- Extrait du document:
┌──
La ville de New York a accueilli près de 63 millions de visiteurs en 2024, générant plus de 74 milliards de dollars d’impact économique. Il s’agit du deuxième plus grand marché touristique urbain au monde, juste derrière Londres. Lorsqu’une ville de cette envergure reconsidère sa régulation des locations à court terme, les implications dépassent largement ses cinq arrondissements.
Deux ans après que Local Law 18 ait effectivement éliminé la plupart des locations à court terme à New York, une nouvelle proposition, Intro. 1107, a relancé le débat. Pour les gestionnaires professionnels de locations à court terme en dehors de la ville, l’enjeu n’est pas de savoir si vous opérez à Brooklyn ou dans le Bronx. Il s’agit de voir comment la loi sur les STR la plus restrictive des États-Unis est mise à l’épreuve, et quelles leçons ce combat offre aux marchés du monde entier.
De la Local Law 18 à l’Intro. 1107
Lorsque la Local Law 18 (LL18) est entrée en vigueur en septembre 2023, l’impact a été immédiat : le nombre d’annonces de locations à court terme a chuté de plus de 90 %. La loi rendait illégal le fait de louer une unité entière pour moins de 30 jours, exigeait que le résident permanent soit physiquement présent et plafonnait le nombre de voyageurs à deux simultanément.
L’objectif était de libérer des logements et d’apporter un soulagement en matière d’accessibilité. Deux ans plus tard, les résultats sont contestés. Airbnb et ses partenaires affirment que les loyers ont continué d’augmenter et que les prix des hôtels ont grimpé malgré la loi, preuve selon eux de l’échec de LL18. Les défenseurs des locataires rétorquent que ces tendances reflètent des pressions plus larges du marché et mettent en garde contre les conclusions hâtives de causalité.
Fin 2024, un groupe de membres du Conseil municipal a présenté l’Intro. 1107 comme projet de réforme.
└──
- Consigne écrite 1: D'après le texte sur la régulation des locations à court terme à New York, de combien le nombre d'annonces a-t-il chuté après l'entrée en vigueur de la Local Law 18 ?
- Consigne écrite 2: Recopiez fidèlement le passage du texte sur les locations à court terme à New York qui commence à « La ville de » et se termine à « ses cinq arrondissements. », ces derniers mots compris.

- Extrait de source:
┌──
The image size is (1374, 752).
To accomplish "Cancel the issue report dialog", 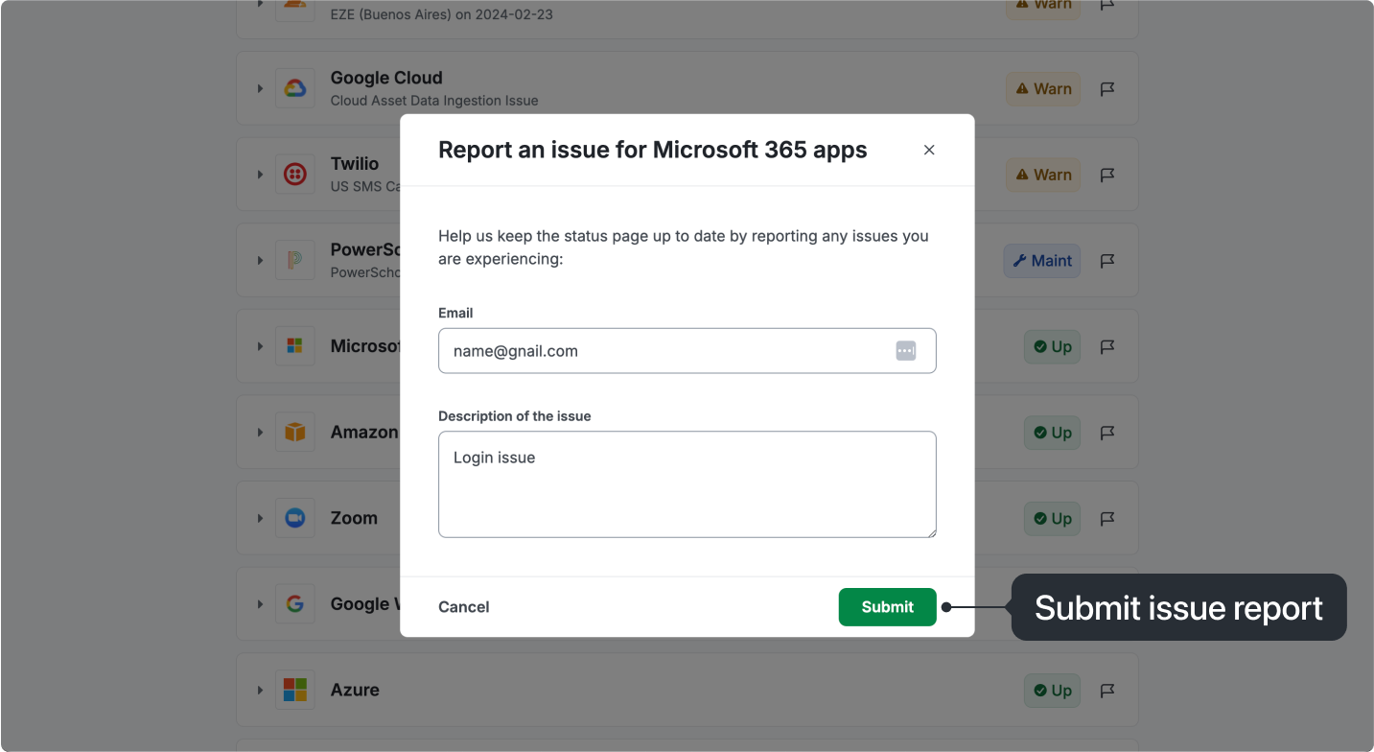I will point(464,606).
└──
- Réponse attendue 1: De plus de 90 %.

- Réponse attendue 2:
La ville de New York a accueilli près de 63 millions de visiteurs en 2024, générant plus de 74 milliards de dollars d’impact économique. Il s’agit du deuxième plus grand marché touristique urbain au monde, juste derrière Londres. Lorsqu’une ville de cette envergure reconsidère sa régulation des locations à court terme, les implications dépassent largement ses cinq arrondissements.